Egal ob weggezogen, hiergeblieben oder zurückgekehrt. Rechtsextreme haben keinen Hoheitsanspruch auf Heimat. Doch wir müssen aktiv werden und ihre Frames nicht nur zurückweisen, sondern unsere Vision beschreiben. Heimat ist für uns der Ort, mit dem wir uns emotional verbunden fühlen, verbunden mit dem Wunsch und dem Interesse, dem Ort etwas Gutes zu tun. Heimat kann Zuhause sein. Wir begrüßen Zuwanderung und die Zuwanderung der Rückkehrer*innen. Sie bringen Erfahrungen, Fähigkeiten und Kenntnisse aus dem Studium, Arbeitsleben und Ausland mit, die ihre Heimat bereichern. Alle sind willkommen, sich zu engagieren und mitzugestalten. Ostdeutschland sehen wir als unsere gemeinsame Heimat an, für alle Menschen, in Gemeinschaft, die hier leben. Wir stellen uns gegen völkische Argumentationen von Heimat, die ausschließen wollen. Wir stellen uns entschieden gegen jede Form von Rassismus und Antisemitismus. Wir wissen um den Wert von Freiheit und stellen uns konsequent gegen Umdeutungen von Begriffen und Prozessen der Geschichte. 

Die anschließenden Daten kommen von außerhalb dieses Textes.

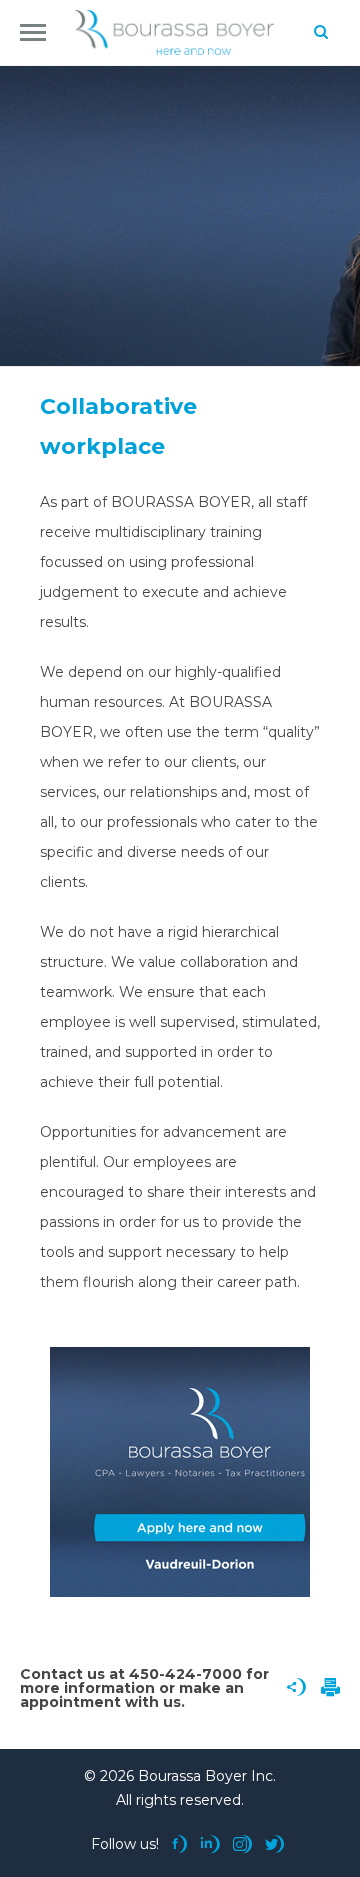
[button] (33, 32)
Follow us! (125, 1844)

2. Wandelerprobte Wendekinder: nutzt Eure Transformationskompetenz!

Diese besitzen sie durch die doppelte Sozialisation im Sozialismus und der Demokratie. Die Kompetenz erwarben sie, weil alle die enormen Wandlungsprozesse während der Wendezeit erlebten. Dadurch konnten (oft schmerzhafte) Erfahrungen gesammelt werden, die heute positiv verwendet werden können. In der Zeitschrift Demokratie gegen Menschenfeindlichkeit wird Ende des Jahres erstmals eine exakte wissenschaftliche Definition des Begriffs "Transformationskompetenz" (Lettrari/Nestler/Porath 2019) veröffentlicht.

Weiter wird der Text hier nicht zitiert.